[BRANO SCELTO]

<<<<

Ritornato il governo spagnuolo interissimo, ogni cosa fu piena d’imprigionamenti, di proscrizioni, di supplizii. L’Oliva fu tra coloro che campati, come per miracolo dalla pena della testa, soffersero durissima prigionia. Chiuso nel castello di Reggio, non ne fu liberato che nel 1652, a patto che uscisse immantinente degli stati spagnuoli, e non più vi rientrasse. Egli in tutta la rimanente sua vita [p. 33 modifica]non cessò mai di portare il picciolo cordone verde, che contrassegnato aveva i partigiani del Duca. L’esempio di Napoli fu tosto seguito nelle provincie, sì che sedati per tutto gli umori concitati del popolo, potè don Giovanni d’Austria a’ ventidue di settembre del 1648 partirsi da Napoli, e venir coll’armata a Messina a confermare al dominio di Spagna i Siciliani, ch’erano anch’essi tornati a ragione.

A questo termine venne la rivoluzione napolitana dopo tante speranze concepite, tanto sangue sparso, tanti sagrifizii fatti. Nè poteva esser durevole; chè la minuta plebe, la quale ebbe la più gran parte in tali moti, li rendette spaventevoli anche agli onesti patriotti, che desideravano, con mezzi morali, volte in meglio le condizioni dei paese loro. Tanto che i cittadini migliori disertarono volentieri da un’impresa, che vedevano contaminata da’ tristi, e travolta in tanti delitti. Tra l’oppressione, male grave, e l’anarchia, male gravissimo, non sapevano a che partito appigliarsi; ma si accorsero alfine che se l’oppressione travaglia ed accora i popoli, l’anarchia li logora e distrugge.

>>>>

Voci per individuare parole ed elementi
<<<<

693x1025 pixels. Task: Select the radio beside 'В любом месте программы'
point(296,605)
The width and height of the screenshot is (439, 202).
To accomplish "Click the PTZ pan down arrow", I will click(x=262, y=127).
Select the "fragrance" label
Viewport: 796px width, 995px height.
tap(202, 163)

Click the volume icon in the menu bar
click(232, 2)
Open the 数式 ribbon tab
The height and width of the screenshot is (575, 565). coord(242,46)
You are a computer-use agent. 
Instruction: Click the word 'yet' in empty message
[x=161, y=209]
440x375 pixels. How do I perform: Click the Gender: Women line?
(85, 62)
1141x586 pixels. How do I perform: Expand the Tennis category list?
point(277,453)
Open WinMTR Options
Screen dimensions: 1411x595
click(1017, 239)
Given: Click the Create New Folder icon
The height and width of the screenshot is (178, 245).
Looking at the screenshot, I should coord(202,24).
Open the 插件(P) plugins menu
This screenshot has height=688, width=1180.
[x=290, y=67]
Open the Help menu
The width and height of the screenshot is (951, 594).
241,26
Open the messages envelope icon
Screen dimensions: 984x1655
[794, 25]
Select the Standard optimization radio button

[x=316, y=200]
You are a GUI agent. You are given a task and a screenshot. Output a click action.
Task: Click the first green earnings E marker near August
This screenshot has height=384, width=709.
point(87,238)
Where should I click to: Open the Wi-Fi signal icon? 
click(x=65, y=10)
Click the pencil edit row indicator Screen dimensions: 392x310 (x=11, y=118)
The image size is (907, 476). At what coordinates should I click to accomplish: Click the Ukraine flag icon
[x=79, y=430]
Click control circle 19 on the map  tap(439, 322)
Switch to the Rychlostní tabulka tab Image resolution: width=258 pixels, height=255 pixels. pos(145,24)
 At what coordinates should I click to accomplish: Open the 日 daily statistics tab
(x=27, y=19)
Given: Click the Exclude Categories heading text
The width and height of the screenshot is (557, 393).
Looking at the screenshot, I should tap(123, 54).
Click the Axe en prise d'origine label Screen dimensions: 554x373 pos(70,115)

>>>>

[COSE DA FARE]
#1 Riporta testualmente il passo del brano sulla rivoluzione napoletana che comincia con "A questo termine" e prosegue fino a "logora e distrugge.".
#2 Prosegui il brano sulla rivoluzione napoletana partendo dopo la sua ultima frase.

[RISULTATI IN ORDINE]
#1
A questo termine venne la rivoluzione napolitana dopo tante speranze concepite, tanto sangue sparso, tanti sagrifizii fatti. Nè poteva esser durevole; chè la minuta plebe, la quale ebbe la più gran parte in tali moti, li rendette spaventevoli anche agli onesti patriotti, che desideravano, con mezzi morali, volte in meglio le condizioni dei paese loro. Tanto che i cittadini migliori disertarono volentieri da un’impresa, che vedevano contaminata da’ tristi, e travolta in tanti delitti. Tra l’oppressione, male grave, e l’anarchia, male gravissimo, non sapevano a che partito appigliarsi; ma si accorsero alfine che se l’oppressione travaglia ed accora i popoli, l’anarchia li logora e distrugge.

#2
II. Perchè nulla mancasse al colmo delle pubbliche calamità, ivi a pochi anni venne a travagliare il Reame una crudele e mortifera pestilenza, che durò dal 1656 al seguente. Dalla Sardegna, ove il morbo infieriva terribilmente, era venuta in Napoli una nave spagnuola carica di soldatesche, delle quali il Vicerè avea pressante bisogno; ed a queste, per ordine speciale di lui, fu data libera pratica. In un baleno il contagio si appiccò alla città, e con tal violenza si spaziò, che rese vani tutti i salutari provvedimenti dati per arrestarlo o mitigarlo. La gran città diventò fetido ed orribil cimitero di circa quattrocento mila persone. Nè meno della metropoli era grande e paurosa la morìa nelle provincie; perocchè, tranne la Terra d’Otranto, e questa ulterior Calabria, tutte le altre rimasero miseramente desolate. Solo in Santa Cristina si manifestò qualche caso di peste, e mandò il gelo nelle ossa de’ Reggini, ma non vi fu altro seguito, ed ebbesi per cosa prodigiosa. Laonde la città nostra, che se ne vide preservata a così buon mercato, fece voto di recare ogni anno a’ ventuno di novembre in processione al Convento dei Cappuccini un grosso cereo, e celebrarvi una festa in onore e rendimento di grazie alla Santa Vergine della Consolazione. E fu preso in pubblico Parlamento d’incidere in marmo nella casa della città i passati e presenti favori della Vergine, e di trasferirsi al sopradetto giorno la festa solenne del ventisei di aprile.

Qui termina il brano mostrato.